* Begin Record set *

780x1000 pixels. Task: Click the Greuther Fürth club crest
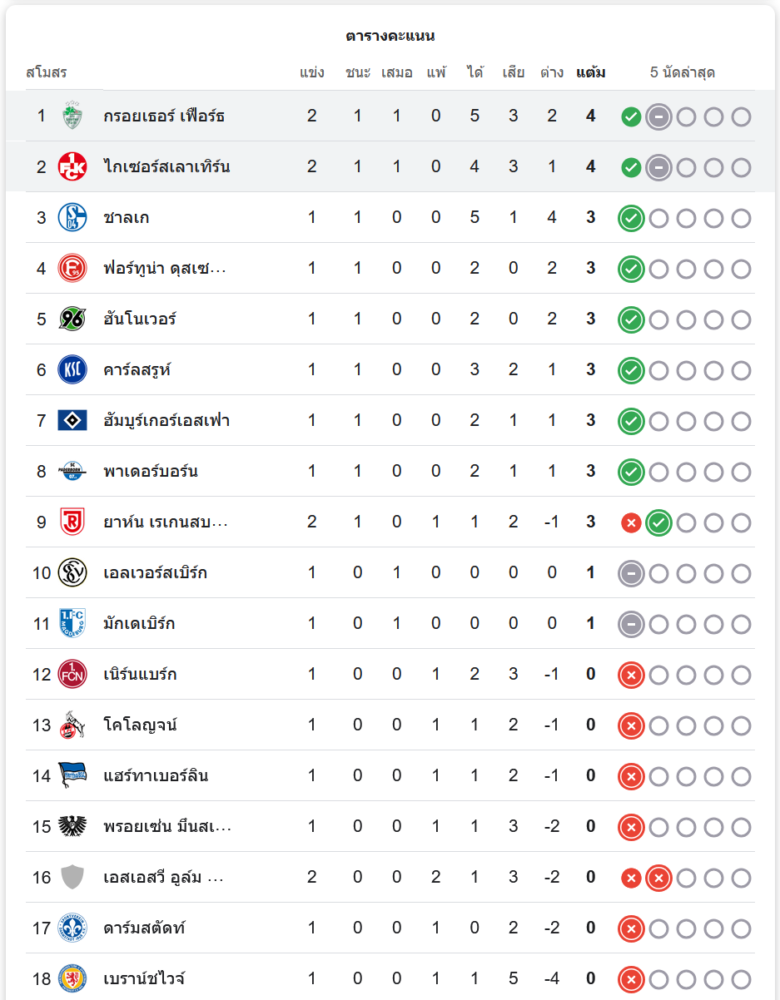coord(72,115)
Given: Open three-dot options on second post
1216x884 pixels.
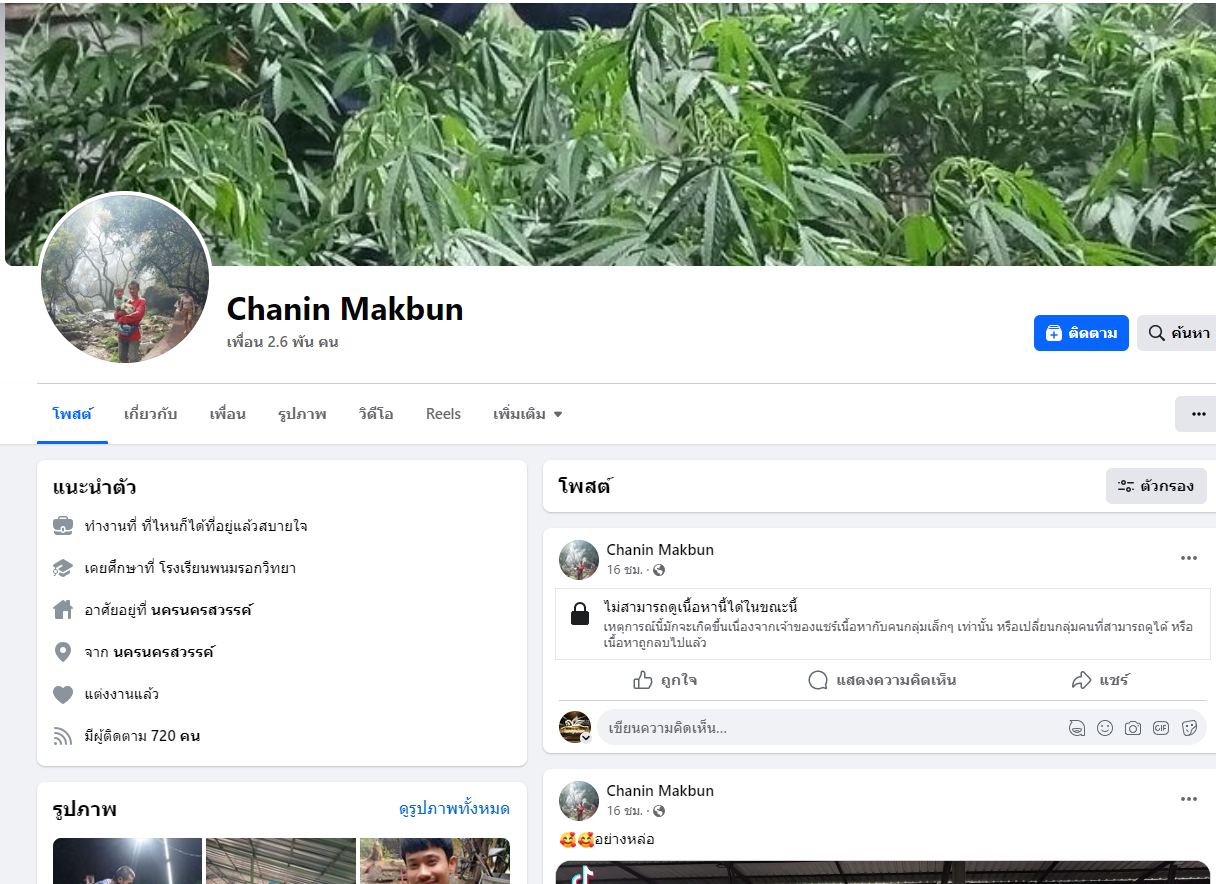Looking at the screenshot, I should point(1189,799).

* End Record set *

Short task:
Copy out the text of all the records above word for word, leaving the pictures out.

Result for this task:
780x1000 pixels. Task: Click the Greuther Fürth club crest
coord(72,115)
Given: Open three-dot options on second post
1216x884 pixels.
Looking at the screenshot, I should point(1189,799).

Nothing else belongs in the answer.